WHAT IS EXPECTED — Word for word, return every record that follows.

(Collection entries)
══════════
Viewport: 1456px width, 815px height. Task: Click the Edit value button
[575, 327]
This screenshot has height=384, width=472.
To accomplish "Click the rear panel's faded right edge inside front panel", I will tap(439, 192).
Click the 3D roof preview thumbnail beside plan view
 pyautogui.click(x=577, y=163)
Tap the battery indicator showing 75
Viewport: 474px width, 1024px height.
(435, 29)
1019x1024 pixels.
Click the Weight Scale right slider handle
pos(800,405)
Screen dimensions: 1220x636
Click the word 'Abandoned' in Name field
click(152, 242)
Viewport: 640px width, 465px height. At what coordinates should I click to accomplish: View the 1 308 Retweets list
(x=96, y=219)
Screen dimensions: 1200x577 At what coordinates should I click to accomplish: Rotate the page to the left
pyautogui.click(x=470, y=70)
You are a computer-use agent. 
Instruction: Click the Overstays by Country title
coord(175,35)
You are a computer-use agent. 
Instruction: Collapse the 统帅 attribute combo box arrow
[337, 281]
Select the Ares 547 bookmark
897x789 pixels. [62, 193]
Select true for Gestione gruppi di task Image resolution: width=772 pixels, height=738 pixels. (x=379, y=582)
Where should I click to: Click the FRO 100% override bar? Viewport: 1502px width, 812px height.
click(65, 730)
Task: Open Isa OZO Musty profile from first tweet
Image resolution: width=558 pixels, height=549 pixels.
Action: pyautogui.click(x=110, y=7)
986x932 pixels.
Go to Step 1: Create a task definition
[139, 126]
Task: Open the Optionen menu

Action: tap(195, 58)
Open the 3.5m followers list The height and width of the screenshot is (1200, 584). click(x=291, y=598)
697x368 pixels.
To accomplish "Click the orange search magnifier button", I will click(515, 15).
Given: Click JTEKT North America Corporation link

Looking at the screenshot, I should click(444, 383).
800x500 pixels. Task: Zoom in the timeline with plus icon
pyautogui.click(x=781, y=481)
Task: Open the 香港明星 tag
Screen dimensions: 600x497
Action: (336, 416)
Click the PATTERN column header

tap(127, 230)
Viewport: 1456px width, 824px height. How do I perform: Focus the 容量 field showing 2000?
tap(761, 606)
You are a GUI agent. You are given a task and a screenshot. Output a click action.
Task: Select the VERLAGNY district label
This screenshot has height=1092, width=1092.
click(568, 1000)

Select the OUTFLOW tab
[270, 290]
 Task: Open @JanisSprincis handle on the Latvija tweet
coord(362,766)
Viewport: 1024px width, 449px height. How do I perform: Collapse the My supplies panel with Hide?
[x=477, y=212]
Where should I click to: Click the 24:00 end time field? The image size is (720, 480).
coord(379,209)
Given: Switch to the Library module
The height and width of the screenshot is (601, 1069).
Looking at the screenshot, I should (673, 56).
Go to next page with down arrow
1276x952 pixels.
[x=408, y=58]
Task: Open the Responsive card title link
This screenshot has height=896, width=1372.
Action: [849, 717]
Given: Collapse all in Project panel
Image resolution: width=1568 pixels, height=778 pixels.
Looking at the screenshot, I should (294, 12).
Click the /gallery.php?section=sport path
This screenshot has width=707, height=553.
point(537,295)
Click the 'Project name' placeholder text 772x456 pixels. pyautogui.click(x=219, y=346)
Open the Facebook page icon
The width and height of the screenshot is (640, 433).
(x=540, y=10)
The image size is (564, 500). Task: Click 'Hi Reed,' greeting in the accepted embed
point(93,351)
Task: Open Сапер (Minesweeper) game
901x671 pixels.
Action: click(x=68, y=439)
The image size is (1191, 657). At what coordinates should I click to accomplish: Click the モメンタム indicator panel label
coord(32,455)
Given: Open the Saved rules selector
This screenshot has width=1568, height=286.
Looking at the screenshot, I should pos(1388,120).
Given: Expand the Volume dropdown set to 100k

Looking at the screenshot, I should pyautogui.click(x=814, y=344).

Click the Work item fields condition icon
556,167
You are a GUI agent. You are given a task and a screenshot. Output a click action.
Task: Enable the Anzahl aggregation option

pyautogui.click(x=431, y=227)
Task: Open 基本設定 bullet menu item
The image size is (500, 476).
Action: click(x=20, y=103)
══════════
OUTPUT FOR THIS TASK —
Viewport: 1456px width, 815px height. Task: Click the Edit value button
[575, 327]
This screenshot has height=384, width=472.
To accomplish "Click the rear panel's faded right edge inside front panel", I will tap(439, 192).
Click the 3D roof preview thumbnail beside plan view
 pyautogui.click(x=577, y=163)
Tap the battery indicator showing 75
Viewport: 474px width, 1024px height.
(435, 29)
1019x1024 pixels.
Click the Weight Scale right slider handle
pos(800,405)
Screen dimensions: 1220x636
Click the word 'Abandoned' in Name field
click(152, 242)
Viewport: 640px width, 465px height. At what coordinates should I click to accomplish: View the 1 308 Retweets list
(x=96, y=219)
Screen dimensions: 1200x577 At what coordinates should I click to accomplish: Rotate the page to the left
pyautogui.click(x=470, y=70)
You are a computer-use agent. 
Instruction: Click the Overstays by Country title
coord(175,35)
You are a computer-use agent. 
Instruction: Collapse the 统帅 attribute combo box arrow
[337, 281]
Select the Ares 547 bookmark
897x789 pixels. [62, 193]
Select true for Gestione gruppi di task Image resolution: width=772 pixels, height=738 pixels. (x=379, y=582)
Where should I click to: Click the FRO 100% override bar? Viewport: 1502px width, 812px height.
click(65, 730)
Task: Open Isa OZO Musty profile from first tweet
Image resolution: width=558 pixels, height=549 pixels.
Action: pyautogui.click(x=110, y=7)
986x932 pixels.
Go to Step 1: Create a task definition
[139, 126]
Task: Open the Optionen menu

Action: tap(195, 58)
Open the 3.5m followers list The height and width of the screenshot is (1200, 584). click(x=291, y=598)
697x368 pixels.
To accomplish "Click the orange search magnifier button", I will click(515, 15).
Given: Click JTEKT North America Corporation link

Looking at the screenshot, I should click(444, 383).
800x500 pixels. Task: Zoom in the timeline with plus icon
pyautogui.click(x=781, y=481)
Task: Open the 香港明星 tag
Screen dimensions: 600x497
Action: (336, 416)
Click the PATTERN column header

tap(127, 230)
Viewport: 1456px width, 824px height. How do I perform: Focus the 容量 field showing 2000?
tap(761, 606)
You are a GUI agent. You are given a task and a screenshot. Output a click action.
Task: Select the VERLAGNY district label
This screenshot has height=1092, width=1092.
click(568, 1000)

Select the OUTFLOW tab
[270, 290]
 Task: Open @JanisSprincis handle on the Latvija tweet
coord(362,766)
Viewport: 1024px width, 449px height. How do I perform: Collapse the My supplies panel with Hide?
[x=477, y=212]
Where should I click to: Click the 24:00 end time field? The image size is (720, 480).
coord(379,209)
Given: Switch to the Library module
The height and width of the screenshot is (601, 1069).
Looking at the screenshot, I should (673, 56).
Go to next page with down arrow
1276x952 pixels.
[x=408, y=58]
Task: Open the Responsive card title link
This screenshot has height=896, width=1372.
Action: [849, 717]
Given: Collapse all in Project panel
Image resolution: width=1568 pixels, height=778 pixels.
Looking at the screenshot, I should (294, 12).
Click the /gallery.php?section=sport path
This screenshot has width=707, height=553.
point(537,295)
Click the 'Project name' placeholder text 772x456 pixels. pyautogui.click(x=219, y=346)
Open the Facebook page icon
The width and height of the screenshot is (640, 433).
(x=540, y=10)
The image size is (564, 500). Task: Click 'Hi Reed,' greeting in the accepted embed
point(93,351)
Task: Open Сапер (Minesweeper) game
901x671 pixels.
Action: click(x=68, y=439)
The image size is (1191, 657). At what coordinates should I click to accomplish: Click the モメンタム indicator panel label
coord(32,455)
Given: Open the Saved rules selector
This screenshot has width=1568, height=286.
Looking at the screenshot, I should pos(1388,120).
Given: Expand the Volume dropdown set to 100k

Looking at the screenshot, I should pyautogui.click(x=814, y=344).

Click the Work item fields condition icon
556,167
You are a GUI agent. You are given a task and a screenshot. Output a click action.
Task: Enable the Anzahl aggregation option

pyautogui.click(x=431, y=227)
Task: Open 基本設定 bullet menu item
The image size is (500, 476).
Action: click(x=20, y=103)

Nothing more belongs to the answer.